When resolving merge conflicts in git, it is, of course, critical that the finally committed result has been manually reviewed to be sensible, complete, and correct. This is why it is particularly absurd that (as of writing, and for many years prior) git always includes the --auto
argument when invoking KDiff3 as its mergetool. This causes KDiff3 to save and exit, without allowing the user to review the results of its automatic merge, if it has decided upon unambiguous resolutions for every change.
Note this doesn't imply that KDiff3 decided upon the correct resolution for every change. I've been burned by this on more than one occasion. Don't get me wrong: I'm not saying KDiff3's choices are regularly wrong (they're typically very good). But it is not sufficiently reliable that it can be left to operate without supervision by default—yet, that is how git chooses to operate it.
Now, I realise it's still possible to review the contents of the git index before committing the merge result, but that's considerably less convenient than reviewing at the time of the merge itself: you lose the ability to see where individual changes originated from. And if you're doing a big merge, it's not so easy to keep track of the files you already went through in cases where KDiff3 didn't automatically merge all changes, to avoid needlessly reviewing them a second time.

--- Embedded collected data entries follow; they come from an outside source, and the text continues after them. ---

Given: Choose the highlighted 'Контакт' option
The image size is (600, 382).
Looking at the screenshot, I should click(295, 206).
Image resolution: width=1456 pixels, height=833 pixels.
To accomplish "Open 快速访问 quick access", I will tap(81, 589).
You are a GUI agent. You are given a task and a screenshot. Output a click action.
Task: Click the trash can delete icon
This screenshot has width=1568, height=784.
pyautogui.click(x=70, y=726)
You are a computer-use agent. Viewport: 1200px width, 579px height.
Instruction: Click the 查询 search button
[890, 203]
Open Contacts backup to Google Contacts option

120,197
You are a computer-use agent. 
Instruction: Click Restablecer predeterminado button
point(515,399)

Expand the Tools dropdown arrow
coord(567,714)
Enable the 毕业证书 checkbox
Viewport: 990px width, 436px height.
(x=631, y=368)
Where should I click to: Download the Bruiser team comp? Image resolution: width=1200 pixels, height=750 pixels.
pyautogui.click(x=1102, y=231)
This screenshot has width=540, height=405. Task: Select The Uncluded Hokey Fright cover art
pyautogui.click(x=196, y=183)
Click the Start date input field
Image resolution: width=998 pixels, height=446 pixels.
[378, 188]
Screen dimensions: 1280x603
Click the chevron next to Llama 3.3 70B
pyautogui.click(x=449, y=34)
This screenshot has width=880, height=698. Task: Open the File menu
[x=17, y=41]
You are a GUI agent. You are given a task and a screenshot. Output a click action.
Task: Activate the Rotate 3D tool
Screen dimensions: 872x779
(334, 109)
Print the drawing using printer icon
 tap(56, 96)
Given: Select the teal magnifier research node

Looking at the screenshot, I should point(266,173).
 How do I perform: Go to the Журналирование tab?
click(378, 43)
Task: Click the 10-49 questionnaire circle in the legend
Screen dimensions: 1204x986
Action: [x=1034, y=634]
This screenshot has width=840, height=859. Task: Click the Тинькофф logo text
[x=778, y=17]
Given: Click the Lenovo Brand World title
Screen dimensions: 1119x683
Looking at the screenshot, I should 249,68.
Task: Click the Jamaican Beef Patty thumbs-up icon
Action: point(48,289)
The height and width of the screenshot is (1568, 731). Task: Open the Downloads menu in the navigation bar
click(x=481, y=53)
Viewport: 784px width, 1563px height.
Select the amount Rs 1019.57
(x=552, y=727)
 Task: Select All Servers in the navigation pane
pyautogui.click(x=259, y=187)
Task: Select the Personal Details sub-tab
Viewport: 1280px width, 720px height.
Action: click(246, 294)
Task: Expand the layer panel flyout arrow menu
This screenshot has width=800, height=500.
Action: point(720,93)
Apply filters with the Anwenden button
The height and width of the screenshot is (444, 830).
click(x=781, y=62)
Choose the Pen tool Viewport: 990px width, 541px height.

I am not the first to encounter this problem. Sadly, suggestions to use the “Command line options to ignore” setting in KDiff3 simply failed to function for me. What did finally work were the suggestions to just overrule git's default invocation of KDiff3 entirely, by manually configuring mergetool and difftool commands like so:
git config --global mergetool.kdiff3.cmd 'if $base_present; then "$merge_tool_path" --L1 "$MERGED (Base)" --L2 "$MERGED (Local)" --L3 "$MERGED (Remote)" -o "$MERGED" "$BASE" "$LOCAL" "$REMOTE" >/dev/null 2>&1; else "$merge_tool_path" --L1 "$MERGED (Local)" --L2 "$MERGED (Remote)" -o "$MERGED" "$LOCAL" "$REMOTE" >/dev/null 2>&1; fi'
git config --global difftool.kdiff3.cmd '"$merge_tool_path" --L1 "$MERGED (A)" --L2 "$MERGED (B)" "$LOCAL" "$REMOTE" >/dev/null 2>&1'
These do exactly the same thing as git's default invocations would, minus the --auto
nonsense.
For Windows installs it is slightly different, but the intent is the same. It might not actually be possible to set this up via commands due to quoting/escaping rules, but your global git config (git config --global --edit
) should include this:
[difftool "kdiff3"]
cmd = \""C:/Program Files/KDiff3/bin/kdiff3.exe\"" --L1 \"$MERGED (A)\" --L2 \"$MERGED (B)\" \"$LOCAL\" \"$REMOTE\" >/dev/null 2>&1
trustExitCode = false
[mergetool "kdiff3"]
cmd = "if $base_present; then \""C:/Program Files/KDiff3/bin/kdiff3.exe"\" --L1 \"$MERGED (Base)\" --L2 \"$MERGED (Local)\" --L3 \"$MERGED (Remote)\" -o \"$MERGED\" \"$BASE\" \"$LOCAL\" \"$REMOTE\" >/dev/null 2>&1; else \""C:/Program Files/KDiff3/bin/kdiff3.exe"\" --L1 \"$MERGED (Local)\" --L2 \"$MERGED (Remote)\" -o \"$MERGED\" \"$LOCAL\" \"$REMOTE\" >/dev/null 2>&1; fi"
trustExitCode = false
[diff]
tool = kdiff3
guitool = kdiff3
[merge]
tool = kdiff3
Those last parts set KDiff3 to be the default tool. And all that assumes KDiff3 is installed to the default location.